Introduction: Personal Dataspace Management
Explosion of the amount of digital information made Personal Dataspace Management (PDSM) become a hot research topic. It pays specific attention to management of personal digital information. A great number of new data are created on web every year, most of which are not structured and exist in various data styles, such as email, image, html, xml, audio, video, and so on. People can easily share them through Internet. So the amount of personal data is increasing actively. On the contrary, the time and capability of people for managing information are stable and limited, so how to improve the efficiency of PDSM becomes an important problem. There are some promising and interesting problems such as PDS model, user attention model, data integration, data query and index, privacy and security, etc.
[Top]         
Motivation

Now, we are experiencing the information explosion from web pages, emails, files, contacts, blogs, wikis, mobile SMS. . . , but we have limited time and energy to manage them. How to manage versatile, heterogeneous, personalized personal information efficiently so as to find the right information in time becomes a challenging research field. For example, It always costs much time for a person to locate a specific data items kept before. Personal data items have the following characters: large volume, distribute storage and evolving with time, which make it hard for a person to manage personal dataspace efficiently.

[Top]         
Research work
  • Personal Dataspace
  • Corespace Framework on personal dataspace
    The explosion of digital information makes Personal Dataspace Management (PDSMS) an important research area, and the characters of personal data, such as distribution, heterogeneous, and so on, bring it great challenges. Although there are some works attacking the problem, most of them ignore the importance of owner of PDS. The relation between owner and other objects is the root characteristic of PDS, and may play an important role in data operation of PDS. Based on the assumption, we propose a new concept Corespace . CoreSpace is a subspace of PDS which is composed of the objects with close relation to the owner during a period. CoreSpace framework makes it more efficiently for users to locate a certain object or backup specific files from PDS. The framework also explores many promising research topics on Personal DataSpace Management.

    Pay-As-You-Go Evolution
    Pay-As-You-Go is a major feature that distinguishes Pay-As-You-Go from other data management systems. The ability of evolution measures how well the system improves its service quality as users invest more attention and experience into it. Capability of evolution labels the quality of the dataspace system to some extent.
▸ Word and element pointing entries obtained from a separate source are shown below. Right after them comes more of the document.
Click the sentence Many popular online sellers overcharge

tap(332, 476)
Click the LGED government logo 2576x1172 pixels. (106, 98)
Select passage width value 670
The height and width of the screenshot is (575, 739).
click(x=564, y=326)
    As one of the first groups following dataspace research, we have been focusing on the topic of evolution. Our approach is to improve the system by automatic approach combined with user attention and feedback. This is an incremental process that may involve several kinds of user interaction.

  • Efficient Approximate String Matching
  • Text data is ubiquitous. Management of string data in databases and information systems has taken on particular importance recently. Approximate search and matching is especially important as different data sources probably have different data quality and we can not make sure that the string data always keep the same when they refer to the same object in reality.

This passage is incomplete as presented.